Copper production was 1 409 tonnes valued at $6,1 million, palladium was 1 627kg at $36,1 million.
The major cause of fall in mineral prices especially in platinum, iron ore and gold has been mainly as a result of two forces that is, ramped up production by major global producers from Africa and Australia and depressed global demand.
In China, the world’s second largest economy for example, slowing industrial trends and deteriorating property fundamentals are having an adverse impact on bulk commodity demand – prices of iron ore and thermal coal. Both commodities have hit five-year lows.
Mines and Mining Development Deputy Minister Fred Moyo said recently Zimbabwe’s miners were facing “a very difficult” situation as the slump in commodity prices coupled with huge overheads was preventing them from realising meaningful margins.

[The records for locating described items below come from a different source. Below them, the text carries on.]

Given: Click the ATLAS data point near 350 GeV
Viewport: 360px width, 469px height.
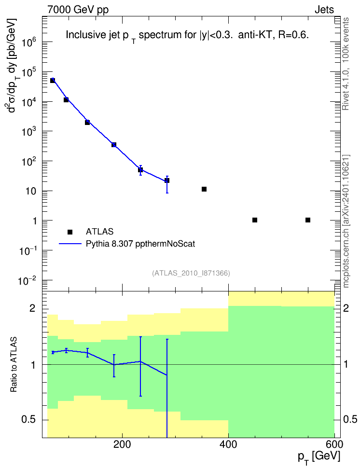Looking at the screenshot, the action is coord(204,189).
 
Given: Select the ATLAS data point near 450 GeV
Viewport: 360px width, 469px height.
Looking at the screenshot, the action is coord(255,220).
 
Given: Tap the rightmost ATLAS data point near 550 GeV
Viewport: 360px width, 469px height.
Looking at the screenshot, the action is coord(307,220).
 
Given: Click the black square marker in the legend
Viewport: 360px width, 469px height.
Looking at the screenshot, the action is coord(70,232).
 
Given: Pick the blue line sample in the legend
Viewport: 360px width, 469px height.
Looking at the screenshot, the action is coord(70,244).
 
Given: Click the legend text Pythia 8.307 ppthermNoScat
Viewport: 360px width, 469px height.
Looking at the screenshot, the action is coord(140,244).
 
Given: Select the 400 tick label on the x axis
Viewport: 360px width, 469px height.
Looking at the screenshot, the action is coord(228,444).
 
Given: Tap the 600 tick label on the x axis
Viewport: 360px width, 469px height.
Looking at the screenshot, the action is coord(334,444).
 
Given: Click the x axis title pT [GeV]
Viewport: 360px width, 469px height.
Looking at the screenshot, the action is coord(319,457).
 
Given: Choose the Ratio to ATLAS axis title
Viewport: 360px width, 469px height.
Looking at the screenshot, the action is coord(14,364).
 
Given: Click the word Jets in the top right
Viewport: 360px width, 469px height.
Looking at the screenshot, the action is coord(324,10).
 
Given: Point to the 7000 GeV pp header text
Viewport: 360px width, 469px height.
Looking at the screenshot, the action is coord(78,10).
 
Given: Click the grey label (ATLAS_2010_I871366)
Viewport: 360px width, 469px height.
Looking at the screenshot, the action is coord(191,273).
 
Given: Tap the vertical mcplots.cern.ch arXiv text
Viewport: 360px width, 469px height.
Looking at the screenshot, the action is coord(346,221).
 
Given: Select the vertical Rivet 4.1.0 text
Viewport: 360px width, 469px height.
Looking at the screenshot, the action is coord(346,64).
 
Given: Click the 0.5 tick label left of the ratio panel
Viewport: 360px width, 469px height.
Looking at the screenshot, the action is coord(29,420).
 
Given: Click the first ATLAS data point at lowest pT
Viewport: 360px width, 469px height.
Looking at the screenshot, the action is coord(53,80).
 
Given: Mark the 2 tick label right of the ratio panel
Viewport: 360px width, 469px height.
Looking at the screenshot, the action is coord(346,308).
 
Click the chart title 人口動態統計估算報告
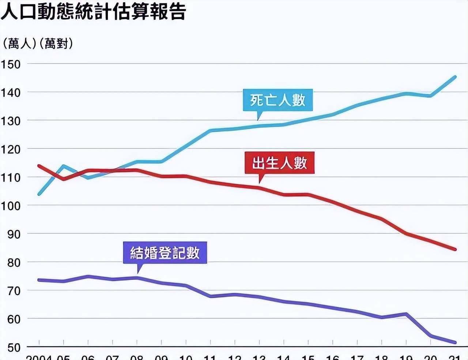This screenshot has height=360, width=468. (93, 11)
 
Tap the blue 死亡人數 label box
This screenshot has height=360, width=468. (278, 100)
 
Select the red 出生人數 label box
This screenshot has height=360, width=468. (280, 163)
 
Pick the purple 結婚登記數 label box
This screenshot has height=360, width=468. (165, 252)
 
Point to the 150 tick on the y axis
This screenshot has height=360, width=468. (11, 64)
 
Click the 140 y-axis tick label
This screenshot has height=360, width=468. (11, 93)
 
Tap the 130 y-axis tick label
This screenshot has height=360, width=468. (11, 121)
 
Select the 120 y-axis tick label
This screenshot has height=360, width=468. (11, 149)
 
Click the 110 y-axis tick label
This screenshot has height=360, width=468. (11, 178)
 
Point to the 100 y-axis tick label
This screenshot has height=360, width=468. (11, 206)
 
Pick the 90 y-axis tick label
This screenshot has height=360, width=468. (14, 234)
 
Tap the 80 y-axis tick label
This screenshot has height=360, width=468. (14, 262)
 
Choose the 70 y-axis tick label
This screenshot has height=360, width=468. (14, 291)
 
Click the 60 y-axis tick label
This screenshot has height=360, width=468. (14, 319)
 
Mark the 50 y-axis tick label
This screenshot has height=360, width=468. (14, 347)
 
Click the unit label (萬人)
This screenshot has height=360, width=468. (19, 44)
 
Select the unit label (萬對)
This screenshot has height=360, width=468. (56, 44)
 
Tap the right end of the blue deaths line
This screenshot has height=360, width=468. (455, 77)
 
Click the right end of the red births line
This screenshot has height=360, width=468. (455, 250)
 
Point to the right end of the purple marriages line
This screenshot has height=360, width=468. (455, 342)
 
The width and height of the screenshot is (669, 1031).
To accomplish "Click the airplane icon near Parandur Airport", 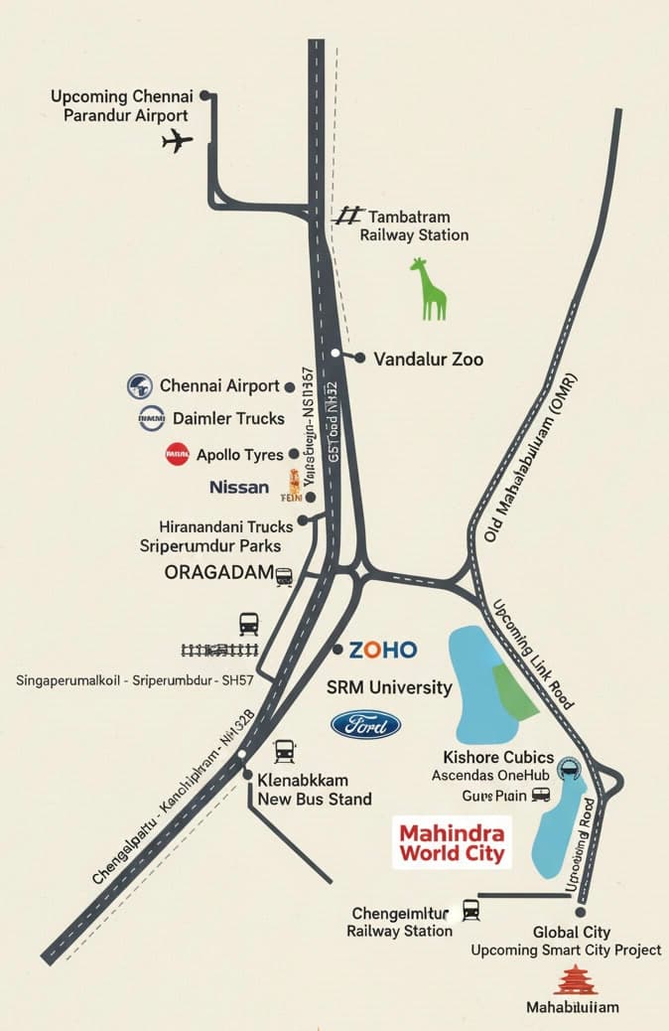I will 177,141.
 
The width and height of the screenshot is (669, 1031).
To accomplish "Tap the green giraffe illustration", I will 431,289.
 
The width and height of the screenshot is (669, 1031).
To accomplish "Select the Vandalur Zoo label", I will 428,359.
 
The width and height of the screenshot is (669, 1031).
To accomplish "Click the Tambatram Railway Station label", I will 413,225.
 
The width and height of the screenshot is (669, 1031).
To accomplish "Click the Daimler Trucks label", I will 228,418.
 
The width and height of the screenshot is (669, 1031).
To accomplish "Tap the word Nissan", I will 239,487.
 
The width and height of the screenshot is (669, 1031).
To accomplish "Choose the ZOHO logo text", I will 382,650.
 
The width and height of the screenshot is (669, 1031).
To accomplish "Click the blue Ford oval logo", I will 365,725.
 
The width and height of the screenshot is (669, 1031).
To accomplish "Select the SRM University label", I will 389,687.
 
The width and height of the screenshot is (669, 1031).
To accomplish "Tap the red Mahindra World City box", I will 452,841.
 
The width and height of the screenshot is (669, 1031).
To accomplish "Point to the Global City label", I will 571,933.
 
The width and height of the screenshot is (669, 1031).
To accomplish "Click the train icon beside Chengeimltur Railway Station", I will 470,909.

He said most mining firms, particularly gold producers were selling commodities at prices almost at par or even lower than total production cost, making them increasingly uncompetitive.
“While we limped on when there was a prices boom, it is going to be very difficult (with the current prices),” said Deputy Minister Moyo.
“With high overheads and low prices, the situation is quite difficult. I hope a lot of them will be able to align costs just to stay above water; to break
even and hang in for a while . . . we will be very happy.”
Under the current situation, the deputy minister pointed out key issues that need to be immediately addressed to ensure survival of the local miners. These include addressing costs of utilities, particularly rail and power, re-aligning taxation and cost of labour.
The mining sector continues to make a significant contribution to the country’s export earnings, accounting for 52 percent and is expected to grow 3,1 percent this year.